§ **TASK DESCRIPTION**: Copy out the part of the records below that opens with the line containing "453, 766, 459)" and closes with the line containing "416, 756, 434)". Reproduce each line word for word, including both end lines.

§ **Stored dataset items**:
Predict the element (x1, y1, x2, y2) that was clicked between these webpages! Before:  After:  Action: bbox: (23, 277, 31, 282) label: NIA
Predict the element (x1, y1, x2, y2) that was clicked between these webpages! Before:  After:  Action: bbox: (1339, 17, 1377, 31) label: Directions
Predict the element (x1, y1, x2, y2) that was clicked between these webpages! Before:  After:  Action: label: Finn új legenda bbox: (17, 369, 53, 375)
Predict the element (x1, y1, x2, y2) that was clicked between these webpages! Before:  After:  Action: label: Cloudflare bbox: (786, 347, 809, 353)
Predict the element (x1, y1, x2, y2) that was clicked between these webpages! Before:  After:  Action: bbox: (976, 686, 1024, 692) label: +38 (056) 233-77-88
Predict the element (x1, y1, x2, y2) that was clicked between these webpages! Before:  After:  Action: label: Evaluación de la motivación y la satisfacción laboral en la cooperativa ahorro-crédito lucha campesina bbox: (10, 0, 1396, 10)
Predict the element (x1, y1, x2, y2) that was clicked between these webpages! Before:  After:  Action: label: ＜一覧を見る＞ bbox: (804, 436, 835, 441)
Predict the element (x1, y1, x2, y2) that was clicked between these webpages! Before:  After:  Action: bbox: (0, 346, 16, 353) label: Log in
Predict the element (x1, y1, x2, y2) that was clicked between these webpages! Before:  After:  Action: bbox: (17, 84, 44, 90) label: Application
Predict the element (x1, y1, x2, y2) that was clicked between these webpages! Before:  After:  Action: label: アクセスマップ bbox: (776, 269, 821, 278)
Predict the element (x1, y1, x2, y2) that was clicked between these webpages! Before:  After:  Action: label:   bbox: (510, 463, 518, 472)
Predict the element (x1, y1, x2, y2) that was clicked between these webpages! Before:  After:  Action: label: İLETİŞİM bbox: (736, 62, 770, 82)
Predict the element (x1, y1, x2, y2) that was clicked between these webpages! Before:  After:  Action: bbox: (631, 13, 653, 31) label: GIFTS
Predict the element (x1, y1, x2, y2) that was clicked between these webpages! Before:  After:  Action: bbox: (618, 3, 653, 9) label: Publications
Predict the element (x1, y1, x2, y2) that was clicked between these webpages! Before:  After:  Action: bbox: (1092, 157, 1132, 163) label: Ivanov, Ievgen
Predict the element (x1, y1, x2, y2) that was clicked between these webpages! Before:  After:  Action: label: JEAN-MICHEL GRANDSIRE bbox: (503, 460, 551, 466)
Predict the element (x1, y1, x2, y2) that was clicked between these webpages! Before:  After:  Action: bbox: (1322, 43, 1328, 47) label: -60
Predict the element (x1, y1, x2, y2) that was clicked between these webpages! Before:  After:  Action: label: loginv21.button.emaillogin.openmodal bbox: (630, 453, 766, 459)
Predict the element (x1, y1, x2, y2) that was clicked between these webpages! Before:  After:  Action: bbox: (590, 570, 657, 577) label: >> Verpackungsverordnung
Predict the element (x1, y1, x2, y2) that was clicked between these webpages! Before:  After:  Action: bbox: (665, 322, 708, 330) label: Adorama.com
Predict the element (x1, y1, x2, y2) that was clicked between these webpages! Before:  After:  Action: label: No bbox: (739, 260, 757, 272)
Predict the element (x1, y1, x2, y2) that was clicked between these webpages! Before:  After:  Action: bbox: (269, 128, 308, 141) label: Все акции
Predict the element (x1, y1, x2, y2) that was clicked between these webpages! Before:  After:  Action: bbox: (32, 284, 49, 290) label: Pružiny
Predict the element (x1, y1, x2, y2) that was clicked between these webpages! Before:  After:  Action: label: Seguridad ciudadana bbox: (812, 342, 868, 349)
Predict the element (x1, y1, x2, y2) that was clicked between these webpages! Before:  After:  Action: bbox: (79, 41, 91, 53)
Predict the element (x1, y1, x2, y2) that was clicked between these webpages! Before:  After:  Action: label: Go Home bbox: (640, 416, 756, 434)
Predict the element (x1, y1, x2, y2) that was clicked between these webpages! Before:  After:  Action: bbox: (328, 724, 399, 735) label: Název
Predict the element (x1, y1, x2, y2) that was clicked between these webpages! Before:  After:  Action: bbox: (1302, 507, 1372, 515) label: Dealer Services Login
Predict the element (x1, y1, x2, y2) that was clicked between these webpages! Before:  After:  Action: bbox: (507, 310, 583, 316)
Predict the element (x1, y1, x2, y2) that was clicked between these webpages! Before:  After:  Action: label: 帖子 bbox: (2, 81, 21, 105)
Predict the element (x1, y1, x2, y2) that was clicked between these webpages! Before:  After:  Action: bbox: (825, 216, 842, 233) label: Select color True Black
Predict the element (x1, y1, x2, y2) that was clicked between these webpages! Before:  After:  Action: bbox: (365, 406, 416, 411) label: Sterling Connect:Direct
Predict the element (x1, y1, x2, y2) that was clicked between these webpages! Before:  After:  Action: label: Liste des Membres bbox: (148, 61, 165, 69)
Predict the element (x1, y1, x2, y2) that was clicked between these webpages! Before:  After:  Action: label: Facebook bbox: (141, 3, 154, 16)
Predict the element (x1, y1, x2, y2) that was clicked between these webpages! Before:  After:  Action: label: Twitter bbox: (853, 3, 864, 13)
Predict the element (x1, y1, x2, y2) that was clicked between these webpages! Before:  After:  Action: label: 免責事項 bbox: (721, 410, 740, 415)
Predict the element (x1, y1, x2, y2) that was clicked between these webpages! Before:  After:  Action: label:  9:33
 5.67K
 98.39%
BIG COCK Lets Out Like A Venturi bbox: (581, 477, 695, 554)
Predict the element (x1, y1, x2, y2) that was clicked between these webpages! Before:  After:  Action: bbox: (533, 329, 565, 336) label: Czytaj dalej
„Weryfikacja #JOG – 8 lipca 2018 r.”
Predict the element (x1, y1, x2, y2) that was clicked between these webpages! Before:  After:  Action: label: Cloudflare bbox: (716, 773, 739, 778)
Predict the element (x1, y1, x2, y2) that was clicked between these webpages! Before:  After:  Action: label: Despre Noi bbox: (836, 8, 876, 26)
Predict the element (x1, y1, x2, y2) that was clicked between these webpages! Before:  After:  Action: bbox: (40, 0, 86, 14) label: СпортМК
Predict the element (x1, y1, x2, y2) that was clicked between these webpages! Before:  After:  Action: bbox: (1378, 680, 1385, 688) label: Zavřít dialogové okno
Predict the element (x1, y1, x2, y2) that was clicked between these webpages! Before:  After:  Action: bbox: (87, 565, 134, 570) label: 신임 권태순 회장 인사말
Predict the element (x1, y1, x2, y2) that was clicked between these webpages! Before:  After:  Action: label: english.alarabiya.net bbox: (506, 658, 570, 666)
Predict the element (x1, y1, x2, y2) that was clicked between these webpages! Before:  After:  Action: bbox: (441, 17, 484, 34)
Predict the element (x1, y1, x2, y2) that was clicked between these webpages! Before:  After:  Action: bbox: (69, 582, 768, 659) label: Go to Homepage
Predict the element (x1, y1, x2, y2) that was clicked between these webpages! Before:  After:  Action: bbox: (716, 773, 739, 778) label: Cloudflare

§ **OUTPUT OF THE TASK**:
Predict the element (x1, y1, x2, y2) that was clicked between these webpages! Before:  After:  Action: label: loginv21.button.emaillogin.openmodal bbox: (630, 453, 766, 459)
Predict the element (x1, y1, x2, y2) that was clicked between these webpages! Before:  After:  Action: bbox: (590, 570, 657, 577) label: >> Verpackungsverordnung
Predict the element (x1, y1, x2, y2) that was clicked between these webpages! Before:  After:  Action: bbox: (665, 322, 708, 330) label: Adorama.com
Predict the element (x1, y1, x2, y2) that was clicked between these webpages! Before:  After:  Action: label: No bbox: (739, 260, 757, 272)
Predict the element (x1, y1, x2, y2) that was clicked between these webpages! Before:  After:  Action: bbox: (269, 128, 308, 141) label: Все акции
Predict the element (x1, y1, x2, y2) that was clicked between these webpages! Before:  After:  Action: bbox: (32, 284, 49, 290) label: Pružiny
Predict the element (x1, y1, x2, y2) that was clicked between these webpages! Before:  After:  Action: label: Seguridad ciudadana bbox: (812, 342, 868, 349)
Predict the element (x1, y1, x2, y2) that was clicked between these webpages! Before:  After:  Action: bbox: (79, 41, 91, 53)
Predict the element (x1, y1, x2, y2) that was clicked between these webpages! Before:  After:  Action: label: Go Home bbox: (640, 416, 756, 434)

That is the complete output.